Textauszug:
━━━━━━━━━━
Ihr fordert, beide Eltern von Beginn an rechtlich anzuerkennen, egal, welches Geschlecht sie haben. Kann es aber nicht tatsächlich in manchen Fällen Konflikte um die Frage geben, wer ein „Recht“ auf das Kind hat – zum Beispiel, wenn ein lesbisches Paar mit Hilfe eines Samenspenders ein Kind bekommt?
Klar kann es da unterschiedliche Interessenlagen geben. Genau deshalb ist es ja so wichtig, zu regeln, wer in welcher rechtlichen Beziehung zum Kind steht. Alle Beteiligten, Eltern wie Spender, sollen sich verbindlich auf etwas einigen und sich dann darauf verlassen können. Und das ist mit der jetzigen Regelung eben gerade nicht der Fall – weil bis zum Abschluss der „Stiefkindadoption“ nicht sicher ist, wer der zweite rechtliche Elternteil ist. Im Übrigen gibt es auch viele Hetero-Paare, die aus medizinischen Gründen eine Samenspende in Anspruch nehmen. Da fragt aber hinterher keiner, ob der Vater wirklich der genetische Vater ist, sondern der wird einfach als zweiter Elternteil eingetragen und ihm wird kein Adoptionsverfahren aufgezwungen.
Eine Reform des Abstammungsrechtes hätte dafür gesorgt, dass lesbische oder queere Familien in diesem Punkt nicht mehr schlechter behandelt werden als hetero Familien. Nun ist die Reform ja nicht gekommen und mit der neuen Regierung ist völlig unklar, wie es weitergeht. Bist du vor allem wütend auf die Politik?
Mehr als das. Die Idee hinter #nodoption war ja ursprünglich, sich ans Verfassungsgericht zu wenden. Familien, die über uns vernetzt sind, haben gleiche Anträge bei verschiedenen Gerichten gestellt. Die meisten dieser Gerichte haben die Fälle dann direkt selbst dem Verfassungsgericht vorgelegt, weil sie überzeugt sind, dass das geltende Recht verfassungswidrig ist. Seitdem liegen die Verfahren aber bei dem zuständigen Richter, der sie seit nunmehr fast vier Jahren nicht bearbeitet. Dazu kann ich schon gar nicht mehr Frustration sagen ... ich weiß nicht, ob ich in einem Land leben will, wo ich vom Obersten Gericht nicht einmal angehört werde! Ich finde, das ist ein ganz gefährliches Zeichen, wenn man mit Minderheiten in einer Demokratie so umgeht.
━━━━━━━━━━
Aufgabenstellung:
Ändere den Abschnitt des Interviews zum Abstammungsrecht, der mit „Eine Reform des“ beginnt und mit „auf die Politik?“ endet, indem du „Regierung“ durch „Koalition“ ersetzt, und gib ihn wieder. Das anschließende Material stammt aus einer anderen Quelle.

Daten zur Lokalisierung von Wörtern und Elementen
━━━━━━━━━━
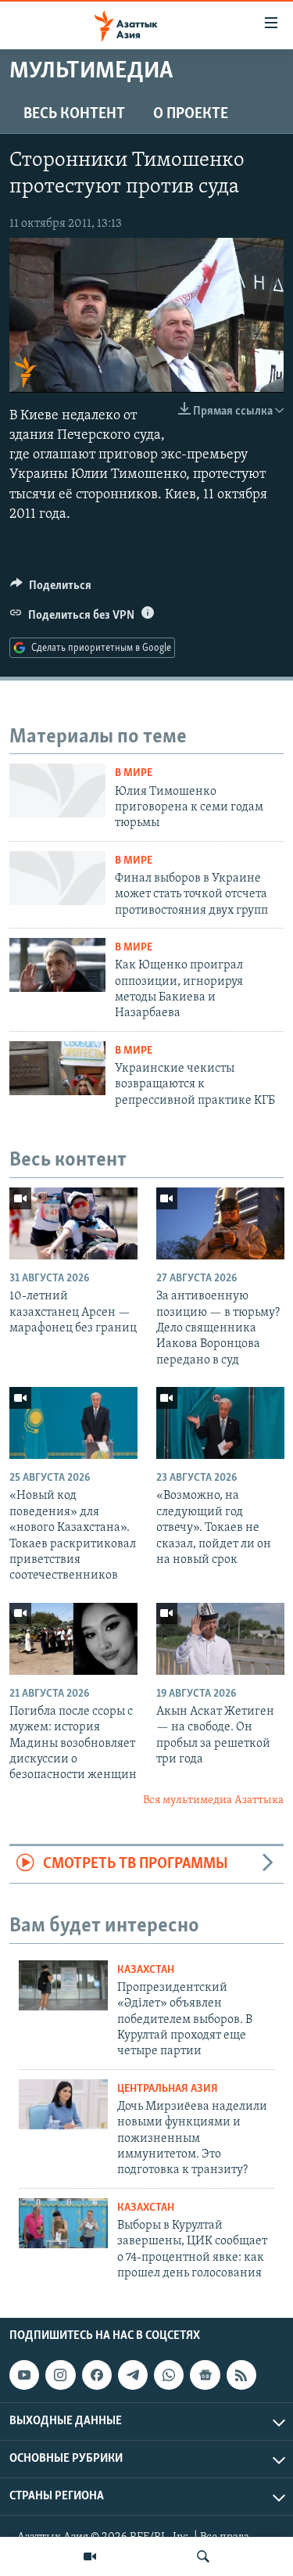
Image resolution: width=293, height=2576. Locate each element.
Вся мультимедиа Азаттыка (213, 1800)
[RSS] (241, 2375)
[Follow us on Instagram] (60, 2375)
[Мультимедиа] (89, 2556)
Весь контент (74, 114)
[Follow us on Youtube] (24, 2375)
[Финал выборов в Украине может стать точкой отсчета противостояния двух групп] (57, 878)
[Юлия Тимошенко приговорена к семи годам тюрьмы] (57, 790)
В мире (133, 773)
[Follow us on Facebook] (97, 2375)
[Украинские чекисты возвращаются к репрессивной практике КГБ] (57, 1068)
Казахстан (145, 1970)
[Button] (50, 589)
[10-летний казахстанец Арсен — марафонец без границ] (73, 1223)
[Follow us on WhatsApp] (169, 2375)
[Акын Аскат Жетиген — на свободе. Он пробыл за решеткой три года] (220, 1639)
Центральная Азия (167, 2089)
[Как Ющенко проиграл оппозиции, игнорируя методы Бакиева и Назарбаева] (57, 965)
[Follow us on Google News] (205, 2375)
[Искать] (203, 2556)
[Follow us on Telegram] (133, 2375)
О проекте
━━━━━━━━━━
Lösung:
Eine Reform des Abstammungsrechtes hätte dafür gesorgt, dass lesbische oder queere Familien in diesem Punkt nicht mehr schlechter behandelt werden als hetero Familien. Nun ist die Reform ja nicht gekommen und mit der neuen Koalition ist völlig unklar, wie es weitergeht. Bist du vor allem wütend auf die Politik?